Walker Police Officer Trevor Slot was killed last week as he was attempting to place spike strips on a freeway off-ramp to stop the escape of two bank robbers. The robbers were firing rifles at pursuing police officers. They hit Officer Slot with their vehicle, killing him. Their vehicle then crashed; they were firing at officers when they were killed. Walker is a suburb of Grand Rapids, MI, where I live.
Maybe it’s because I’m from a police family that I’m so moved. My dad’s father was a police officer killed in the line of duty; my uncle spent a full career in the FBI. One of my sisters recently retired from an administrative position with a police force; another sister is, for lack of a better word, an auxiliary in the Sheriffs Department. My son is a police officer. And I was a reserve deputy sheriff for Kent County until I decided to run for sheriff—and was fired for doing so. So, while I spent a full career in the US Army, I’m from a police family.
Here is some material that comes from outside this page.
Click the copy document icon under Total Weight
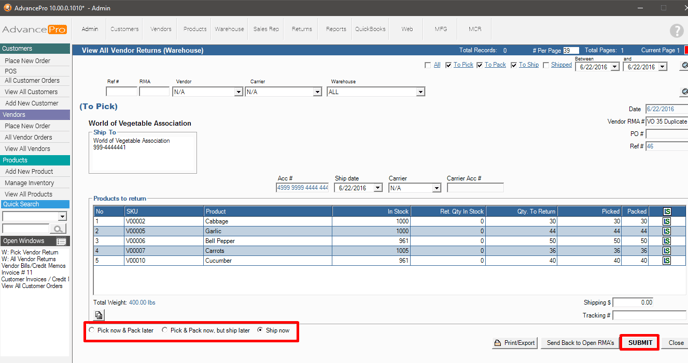Screen dimensions: 688x363 (x=99, y=315)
The ceremony for Officer Slot was formal and included all the appropriate honors that he deserved. The fire and police departments were there in force—sharp and professional. There were hundreds of officers from all over the nation. Back when I was a rough-tough airborne, ranger, infantryman I never cried; I do now, and I did today.
We lose a lot more military people than we do police; they, too, properly receive full honors and the thanks of the people whom they were protecting. Supporting the military is politically correct today—unlike in my day when I returned from Vietnam. While the citizens of this nation like us, they really don’t want to join us. Most see the defense of freedom as someone else’s job.
Federal crime statistics show that the amount of violent crime is down across the nation. This is mostly true because more and more states permit law-abiding citizens to carry concealed weapons legally. Most criminals are cowards who won’t take a chance if their intended victim might be armed. On the other hand, the violent crimes that are happening are getting more vicious and violent. More police officers are being attacked and killed than before. And it’s going to get worse, as al Qaida and friends continue to recruit native-born Americans to step into terrorism. I fear that there will be many more funerals of brave men and women—in the military and law enforcement—that I’ll be attending.